As I have said many times, the more ridiculous a belief is, the more tenaciously it tends to be held. I hope this puts and end the third baseman myth, but I doubt it. Number cards (2-10) count as face value, Aces count as either 1 or 11, and Kings, Queens, and Jacks count as 10. The game’s object is to create a hand with a value equal to or closer to 201 than the dealer’s hand without busting.
So the house edge of the basic strategy playing first player was almost the same, regardless of whether the second player played correctly or wildly incorrectly. The game is played with 3 boxes and 6 standard decks of 52 cards.

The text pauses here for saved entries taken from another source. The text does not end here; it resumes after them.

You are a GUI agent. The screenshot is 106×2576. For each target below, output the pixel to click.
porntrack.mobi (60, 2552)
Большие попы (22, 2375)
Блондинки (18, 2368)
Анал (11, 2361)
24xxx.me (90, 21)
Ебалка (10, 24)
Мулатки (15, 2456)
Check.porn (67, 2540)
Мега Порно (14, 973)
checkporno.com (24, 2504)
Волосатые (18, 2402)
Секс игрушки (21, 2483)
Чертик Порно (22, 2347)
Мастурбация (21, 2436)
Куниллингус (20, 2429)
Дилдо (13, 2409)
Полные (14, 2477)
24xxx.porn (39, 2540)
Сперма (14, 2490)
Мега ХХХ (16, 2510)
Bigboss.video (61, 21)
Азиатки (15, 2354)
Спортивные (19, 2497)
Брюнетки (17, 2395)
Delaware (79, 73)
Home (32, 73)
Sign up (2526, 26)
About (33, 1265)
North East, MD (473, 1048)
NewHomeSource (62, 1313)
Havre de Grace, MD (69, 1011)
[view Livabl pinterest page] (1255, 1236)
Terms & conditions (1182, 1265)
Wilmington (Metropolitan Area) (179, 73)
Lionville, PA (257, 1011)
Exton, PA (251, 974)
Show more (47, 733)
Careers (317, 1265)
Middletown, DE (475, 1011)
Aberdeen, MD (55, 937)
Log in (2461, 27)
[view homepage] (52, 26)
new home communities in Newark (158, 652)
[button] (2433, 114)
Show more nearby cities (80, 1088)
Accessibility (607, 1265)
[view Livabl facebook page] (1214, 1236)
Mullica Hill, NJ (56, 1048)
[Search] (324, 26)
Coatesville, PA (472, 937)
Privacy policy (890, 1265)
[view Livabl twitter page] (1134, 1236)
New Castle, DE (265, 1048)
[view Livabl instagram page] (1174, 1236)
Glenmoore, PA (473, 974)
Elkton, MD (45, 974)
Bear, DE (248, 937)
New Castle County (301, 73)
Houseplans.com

In a simulation of 1.05 billion hands the loss of the first player was 0.282%, and the second player was 11.260%. Second, I had the first player follow the same correct strategy, and the second player follow the same correct strategy except: Over almost 1.6 billion rounds, the loss of the first player to act was 0.289%, and the second player to act of 0.288%. Player may re-split to four hands, including acesįirst, I had both players follow correct total-dependent basic strategy. The rules I put in are the standard liberal Vegas Strip rules as follows.
However, you are the lucky 1000th person to ask, so I took the trouble to prove it by random simulation. In ten years of running this site I steadfastly denied the myth that bad players cause other players to lose in blackjack.